Vietnam Requires a Strong Initiative to Attract Private Investment in Transportation

Despite recent legal enhancements and substantial potential, the transformation of Vietnam into a prominent destination for transport investment may require some time.

Private investors have expressed satisfaction with the progress made on issues related to financial mechanisms for public-private partnership (PPP) projects. This follows the National Assembly’s issuance of a resolution in late 2023, which increased the state capital contribution to PPP projects in certain areas from 50% to 70%.

“The new legal improvements hold promising prospects for private investors to engage in transport infrastructure projects in the near future,” remarked Tran Chung, chairman of the Vietnam Association of Road System Investors (VARSI). “With the anticipated amendments to the Law on PPP Investment in 2024-2025 and the resolution of more legal barriers, numerous projects related to transport infrastructure development are expected to be implemented, addressing Vietnam’s significant investment needs amid state budget constraints.”

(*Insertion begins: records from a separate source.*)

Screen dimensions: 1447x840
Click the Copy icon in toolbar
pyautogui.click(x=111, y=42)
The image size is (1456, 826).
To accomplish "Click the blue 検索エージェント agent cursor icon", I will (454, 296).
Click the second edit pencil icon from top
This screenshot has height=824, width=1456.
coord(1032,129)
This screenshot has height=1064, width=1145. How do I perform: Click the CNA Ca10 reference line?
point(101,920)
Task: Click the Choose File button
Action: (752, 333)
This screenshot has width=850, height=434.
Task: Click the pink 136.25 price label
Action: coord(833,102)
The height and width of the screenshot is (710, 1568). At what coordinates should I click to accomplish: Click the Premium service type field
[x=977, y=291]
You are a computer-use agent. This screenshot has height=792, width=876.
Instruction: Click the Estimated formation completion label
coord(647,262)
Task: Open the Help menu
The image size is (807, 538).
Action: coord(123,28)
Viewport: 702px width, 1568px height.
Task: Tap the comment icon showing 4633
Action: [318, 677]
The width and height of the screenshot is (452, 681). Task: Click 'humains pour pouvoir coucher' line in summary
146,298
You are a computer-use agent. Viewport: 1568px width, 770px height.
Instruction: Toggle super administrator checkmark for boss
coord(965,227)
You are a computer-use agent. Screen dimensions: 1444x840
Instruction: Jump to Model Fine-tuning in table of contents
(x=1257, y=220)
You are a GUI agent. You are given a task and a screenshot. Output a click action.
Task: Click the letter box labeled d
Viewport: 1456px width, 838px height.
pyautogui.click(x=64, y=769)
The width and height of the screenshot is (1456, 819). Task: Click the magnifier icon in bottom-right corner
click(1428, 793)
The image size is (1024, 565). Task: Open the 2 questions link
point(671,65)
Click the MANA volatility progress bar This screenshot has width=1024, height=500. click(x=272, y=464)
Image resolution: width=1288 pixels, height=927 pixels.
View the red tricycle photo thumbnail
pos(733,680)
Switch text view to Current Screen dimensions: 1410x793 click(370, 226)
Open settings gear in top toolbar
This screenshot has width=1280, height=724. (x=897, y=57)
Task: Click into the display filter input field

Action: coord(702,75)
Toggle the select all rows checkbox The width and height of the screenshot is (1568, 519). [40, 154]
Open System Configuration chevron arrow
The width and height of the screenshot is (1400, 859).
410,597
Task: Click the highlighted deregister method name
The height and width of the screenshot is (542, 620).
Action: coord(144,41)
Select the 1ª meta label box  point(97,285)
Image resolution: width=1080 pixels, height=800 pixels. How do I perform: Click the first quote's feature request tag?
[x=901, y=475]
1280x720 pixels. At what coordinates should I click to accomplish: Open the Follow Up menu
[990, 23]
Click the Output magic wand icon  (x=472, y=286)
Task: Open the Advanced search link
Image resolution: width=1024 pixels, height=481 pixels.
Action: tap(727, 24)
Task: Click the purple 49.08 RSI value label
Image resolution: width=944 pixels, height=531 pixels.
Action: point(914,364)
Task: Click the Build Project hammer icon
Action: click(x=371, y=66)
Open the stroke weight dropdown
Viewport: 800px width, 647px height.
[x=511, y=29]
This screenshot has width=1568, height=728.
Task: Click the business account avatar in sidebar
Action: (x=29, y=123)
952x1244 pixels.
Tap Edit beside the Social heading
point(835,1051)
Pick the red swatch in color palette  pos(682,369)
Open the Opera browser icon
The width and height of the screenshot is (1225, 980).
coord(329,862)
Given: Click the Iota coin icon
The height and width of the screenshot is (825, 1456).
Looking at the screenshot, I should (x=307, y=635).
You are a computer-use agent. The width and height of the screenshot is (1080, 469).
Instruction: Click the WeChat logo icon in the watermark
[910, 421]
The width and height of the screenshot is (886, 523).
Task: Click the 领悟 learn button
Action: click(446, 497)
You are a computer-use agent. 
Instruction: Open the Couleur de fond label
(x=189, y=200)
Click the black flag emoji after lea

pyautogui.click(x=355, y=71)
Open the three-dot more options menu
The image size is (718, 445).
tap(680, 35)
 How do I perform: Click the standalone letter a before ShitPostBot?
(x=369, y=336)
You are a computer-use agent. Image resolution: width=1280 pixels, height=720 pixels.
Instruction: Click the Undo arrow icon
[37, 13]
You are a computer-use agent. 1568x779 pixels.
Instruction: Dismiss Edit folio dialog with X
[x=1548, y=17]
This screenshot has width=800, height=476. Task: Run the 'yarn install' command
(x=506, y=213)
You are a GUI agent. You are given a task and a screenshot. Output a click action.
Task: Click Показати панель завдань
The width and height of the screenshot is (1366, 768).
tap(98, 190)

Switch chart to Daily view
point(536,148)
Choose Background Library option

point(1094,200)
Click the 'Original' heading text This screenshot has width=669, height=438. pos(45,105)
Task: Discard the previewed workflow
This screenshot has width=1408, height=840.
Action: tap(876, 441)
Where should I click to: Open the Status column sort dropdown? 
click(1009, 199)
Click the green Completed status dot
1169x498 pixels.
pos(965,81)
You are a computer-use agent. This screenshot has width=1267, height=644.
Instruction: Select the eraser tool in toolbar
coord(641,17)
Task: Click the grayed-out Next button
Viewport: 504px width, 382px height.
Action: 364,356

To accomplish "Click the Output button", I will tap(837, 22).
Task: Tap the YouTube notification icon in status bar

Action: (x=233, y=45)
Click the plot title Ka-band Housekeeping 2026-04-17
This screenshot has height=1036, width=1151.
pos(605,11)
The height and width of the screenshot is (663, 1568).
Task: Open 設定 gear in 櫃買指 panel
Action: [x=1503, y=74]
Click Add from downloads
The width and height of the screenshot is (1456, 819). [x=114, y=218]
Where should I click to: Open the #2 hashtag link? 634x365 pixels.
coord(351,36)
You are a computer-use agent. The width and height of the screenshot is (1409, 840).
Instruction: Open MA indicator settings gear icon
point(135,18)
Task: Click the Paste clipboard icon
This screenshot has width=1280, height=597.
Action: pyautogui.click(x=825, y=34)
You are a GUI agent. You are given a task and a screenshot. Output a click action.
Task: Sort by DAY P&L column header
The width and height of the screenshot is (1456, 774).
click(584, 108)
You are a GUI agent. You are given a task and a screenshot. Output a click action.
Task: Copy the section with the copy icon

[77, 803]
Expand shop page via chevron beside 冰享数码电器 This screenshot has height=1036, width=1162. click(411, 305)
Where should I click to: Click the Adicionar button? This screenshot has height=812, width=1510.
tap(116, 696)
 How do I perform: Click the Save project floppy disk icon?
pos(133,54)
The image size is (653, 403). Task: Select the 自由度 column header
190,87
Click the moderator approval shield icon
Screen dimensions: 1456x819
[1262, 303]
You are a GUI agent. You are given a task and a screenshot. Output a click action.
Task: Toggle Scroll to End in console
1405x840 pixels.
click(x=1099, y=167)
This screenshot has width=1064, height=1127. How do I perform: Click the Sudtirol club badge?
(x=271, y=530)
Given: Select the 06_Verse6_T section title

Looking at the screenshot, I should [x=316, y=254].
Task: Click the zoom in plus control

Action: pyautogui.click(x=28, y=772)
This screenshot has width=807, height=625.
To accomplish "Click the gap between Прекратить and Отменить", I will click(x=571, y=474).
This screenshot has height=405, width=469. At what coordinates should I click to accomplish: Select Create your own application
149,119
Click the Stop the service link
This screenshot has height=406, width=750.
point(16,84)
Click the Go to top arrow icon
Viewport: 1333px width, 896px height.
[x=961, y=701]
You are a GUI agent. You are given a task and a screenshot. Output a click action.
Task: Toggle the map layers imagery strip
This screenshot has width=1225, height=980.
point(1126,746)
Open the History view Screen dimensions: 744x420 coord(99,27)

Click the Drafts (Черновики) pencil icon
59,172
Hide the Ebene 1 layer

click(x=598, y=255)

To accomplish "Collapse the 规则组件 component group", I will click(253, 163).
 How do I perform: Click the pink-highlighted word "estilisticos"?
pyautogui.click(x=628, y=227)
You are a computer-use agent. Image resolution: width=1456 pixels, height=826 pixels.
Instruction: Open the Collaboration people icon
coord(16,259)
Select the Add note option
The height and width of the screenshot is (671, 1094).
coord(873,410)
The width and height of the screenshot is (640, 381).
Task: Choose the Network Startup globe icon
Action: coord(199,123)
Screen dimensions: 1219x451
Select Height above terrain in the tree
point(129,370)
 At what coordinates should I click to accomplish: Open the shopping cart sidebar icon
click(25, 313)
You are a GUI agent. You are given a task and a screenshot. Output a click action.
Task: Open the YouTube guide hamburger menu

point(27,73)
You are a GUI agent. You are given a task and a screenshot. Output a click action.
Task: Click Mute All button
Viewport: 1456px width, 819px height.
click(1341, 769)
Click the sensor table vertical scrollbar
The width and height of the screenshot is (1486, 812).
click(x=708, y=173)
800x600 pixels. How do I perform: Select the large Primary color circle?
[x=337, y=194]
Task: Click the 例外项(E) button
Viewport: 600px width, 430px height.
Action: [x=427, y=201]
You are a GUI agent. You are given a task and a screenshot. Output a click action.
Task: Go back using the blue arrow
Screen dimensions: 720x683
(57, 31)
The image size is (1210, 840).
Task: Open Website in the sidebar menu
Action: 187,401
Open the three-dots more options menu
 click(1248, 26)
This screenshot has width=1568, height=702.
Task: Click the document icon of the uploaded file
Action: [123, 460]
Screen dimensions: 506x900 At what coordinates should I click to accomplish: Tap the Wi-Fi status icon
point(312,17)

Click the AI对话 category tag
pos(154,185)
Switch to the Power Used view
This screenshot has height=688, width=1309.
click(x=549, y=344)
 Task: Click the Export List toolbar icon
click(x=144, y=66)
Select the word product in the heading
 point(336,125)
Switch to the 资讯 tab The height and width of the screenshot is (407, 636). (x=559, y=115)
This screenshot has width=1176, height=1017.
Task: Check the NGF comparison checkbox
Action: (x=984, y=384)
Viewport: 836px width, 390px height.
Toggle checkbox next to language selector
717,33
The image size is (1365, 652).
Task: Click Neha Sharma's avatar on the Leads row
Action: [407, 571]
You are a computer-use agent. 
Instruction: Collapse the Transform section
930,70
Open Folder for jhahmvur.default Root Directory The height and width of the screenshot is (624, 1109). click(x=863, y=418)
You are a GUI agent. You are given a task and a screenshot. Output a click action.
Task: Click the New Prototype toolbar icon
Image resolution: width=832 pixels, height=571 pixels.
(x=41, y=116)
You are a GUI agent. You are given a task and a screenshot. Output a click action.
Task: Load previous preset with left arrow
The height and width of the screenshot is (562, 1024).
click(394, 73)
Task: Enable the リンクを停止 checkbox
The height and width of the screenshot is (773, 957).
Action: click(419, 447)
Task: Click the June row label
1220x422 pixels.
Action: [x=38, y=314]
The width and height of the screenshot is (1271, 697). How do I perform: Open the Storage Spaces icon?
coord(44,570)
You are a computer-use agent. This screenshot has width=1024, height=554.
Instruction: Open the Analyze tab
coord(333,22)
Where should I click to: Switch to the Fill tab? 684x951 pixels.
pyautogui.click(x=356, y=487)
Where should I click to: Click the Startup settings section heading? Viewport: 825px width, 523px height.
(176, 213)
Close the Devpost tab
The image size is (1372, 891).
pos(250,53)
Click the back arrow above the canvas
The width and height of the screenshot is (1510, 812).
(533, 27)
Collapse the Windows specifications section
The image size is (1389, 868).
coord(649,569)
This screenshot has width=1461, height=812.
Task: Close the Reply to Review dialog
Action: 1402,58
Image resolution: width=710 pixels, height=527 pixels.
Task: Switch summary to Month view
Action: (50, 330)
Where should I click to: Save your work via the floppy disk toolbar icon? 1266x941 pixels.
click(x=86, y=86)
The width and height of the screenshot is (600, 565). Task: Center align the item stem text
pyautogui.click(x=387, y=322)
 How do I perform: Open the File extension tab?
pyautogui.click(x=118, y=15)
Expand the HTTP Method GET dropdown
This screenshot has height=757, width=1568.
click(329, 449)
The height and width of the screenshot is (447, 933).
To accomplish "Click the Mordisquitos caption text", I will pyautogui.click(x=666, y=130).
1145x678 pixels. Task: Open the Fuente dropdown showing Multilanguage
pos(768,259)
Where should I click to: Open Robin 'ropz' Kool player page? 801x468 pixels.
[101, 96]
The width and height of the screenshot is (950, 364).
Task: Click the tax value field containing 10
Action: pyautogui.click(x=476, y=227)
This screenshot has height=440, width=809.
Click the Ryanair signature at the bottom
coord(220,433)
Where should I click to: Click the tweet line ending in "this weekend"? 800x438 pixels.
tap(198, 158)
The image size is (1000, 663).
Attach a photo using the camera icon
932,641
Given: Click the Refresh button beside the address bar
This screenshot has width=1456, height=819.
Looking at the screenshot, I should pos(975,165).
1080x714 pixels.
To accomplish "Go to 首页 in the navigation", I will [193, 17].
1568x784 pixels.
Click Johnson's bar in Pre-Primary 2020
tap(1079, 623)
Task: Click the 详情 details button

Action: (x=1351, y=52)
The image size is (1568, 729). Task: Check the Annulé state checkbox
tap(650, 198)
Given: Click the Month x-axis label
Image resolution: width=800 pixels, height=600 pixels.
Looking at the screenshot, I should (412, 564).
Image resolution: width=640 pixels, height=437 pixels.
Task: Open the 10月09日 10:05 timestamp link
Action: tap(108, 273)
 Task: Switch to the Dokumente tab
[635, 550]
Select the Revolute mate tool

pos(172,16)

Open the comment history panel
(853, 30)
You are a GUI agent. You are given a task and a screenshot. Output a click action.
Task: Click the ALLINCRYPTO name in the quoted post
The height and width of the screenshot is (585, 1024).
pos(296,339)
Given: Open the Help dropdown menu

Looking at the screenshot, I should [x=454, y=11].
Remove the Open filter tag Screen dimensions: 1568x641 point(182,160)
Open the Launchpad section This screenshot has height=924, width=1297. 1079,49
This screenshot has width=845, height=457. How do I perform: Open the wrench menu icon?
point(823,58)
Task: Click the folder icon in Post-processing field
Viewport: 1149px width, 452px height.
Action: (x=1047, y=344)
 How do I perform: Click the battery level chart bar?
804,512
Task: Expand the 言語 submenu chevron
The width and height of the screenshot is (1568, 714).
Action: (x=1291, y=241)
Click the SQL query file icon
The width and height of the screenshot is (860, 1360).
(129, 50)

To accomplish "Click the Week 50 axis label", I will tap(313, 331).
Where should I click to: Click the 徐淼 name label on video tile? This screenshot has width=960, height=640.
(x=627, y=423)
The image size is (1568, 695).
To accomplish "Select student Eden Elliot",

In the past year, the sector’s performance spotlighted the disbursement of public investment, exceeding 95% of the total. Approximately 475 km of expressways were inaugurated, contributing to a national total of nearly 1,900 km. However, Chung acknowledged that the private investment landscape in the sector remains challenging despite dedicated efforts to bring about improvements.

The 13th Party Congress set the ambitious goal for the country to have around 3,000 km of expressways by 2025 and about 5,000 km by 2030. The period from 2021 to 2025 has seen a threefold increase in resources directed towards transportation infrastructure development compared to the 2016-2020 period.

The Transport Development and Strategy Institute estimates that the country requires approximately $87.3 billion for transport infrastructure by 2030, excluding maintenance costs.

EuroCham Vietnam highlights challenges in the evolving PPP regime and the lack of government policy certainty and risk allocation, leading sponsors and investors to primarily focus on smaller-scale projects under the Law on Investment. This has constrained the capital investors are willing to deploy for infrastructure projects in Vietnam, making large-scale developments exceptionally rare for a country of Vietnam’s scale and growth potential, according to members.